Converting non-dialogue quotations
Elle se souvenait de « la maison bleue ». is not automatically a dialogue line. A converter has to distinguish quoted text from spoken dialogue.
Mixing conventions without a rule
There can be legitimate reasons to use guillemets inside dash dialogue, especially for quotations within speech. But a manuscript that switches between systems without a clear rule looks unfinished.
Pre-publication checklist
- The manuscript uses one main dialogue convention consistently.
- Dialogue tags still read naturally after conversion.
- Letters, signs, messages, and quotations have not been converted by mistake.
- Nested dialogue remains understandable.

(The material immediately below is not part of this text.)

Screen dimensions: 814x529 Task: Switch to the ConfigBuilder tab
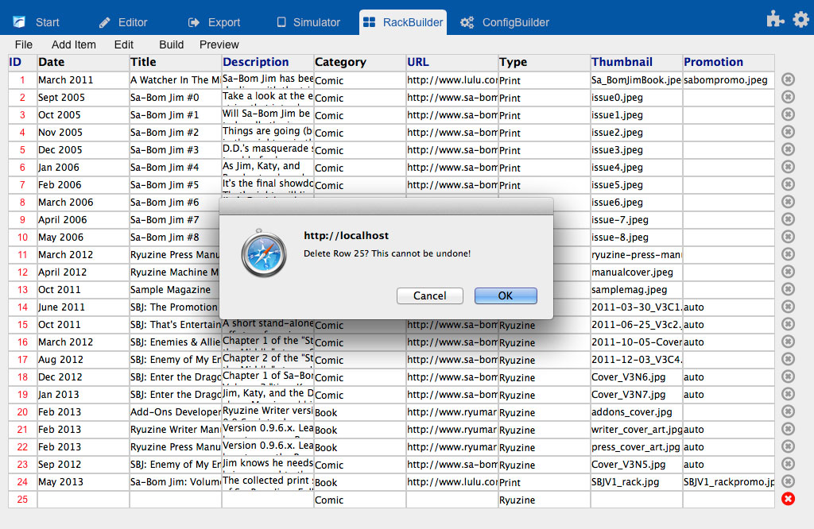pos(504,22)
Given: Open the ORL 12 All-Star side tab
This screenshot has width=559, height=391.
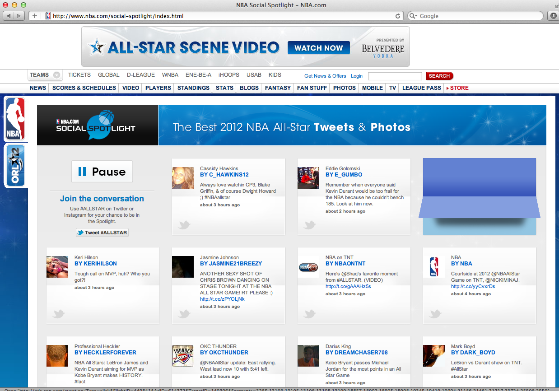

- The DOCX keeps chapter headings and scene breaks.
- The EPUB has been opened in an ereader before publication.
FAQ
How do I convert French guillemets to dialogue dashes?
For a whole manuscript, convert by dialogue context rather than replacing individual punctuation marks. Bookshift automates that conversion for French manuscripts.
Is "tiret cadratin" the same as a dialogue dash?
In this context, yes. "Tiret cadratin" names the em dash character —; "tiret de dialogue" describes its use in dialogue.
Does Bookshift translate the manuscript during conversion?
No. The Dialogue Format Converter keeps the manuscript in the same language and changes only the dialogue punctuation style.
Can I upload an EPUB?
Yes. The converter accepts EPUB as well as DOCX, Markdown, TXT, HTML, and HTM.
Should I proofread after conversion?
Yes. A final review is still wise, especially in chapters with letters, nested quotations, or unusual dialogue formatting.
Bottom line
The real task is not "replace guillemets with dashes." It is convert French dialogue formatting without damaging the manuscript. That is what the Bookshift Dialogue Format Converter is designed to do.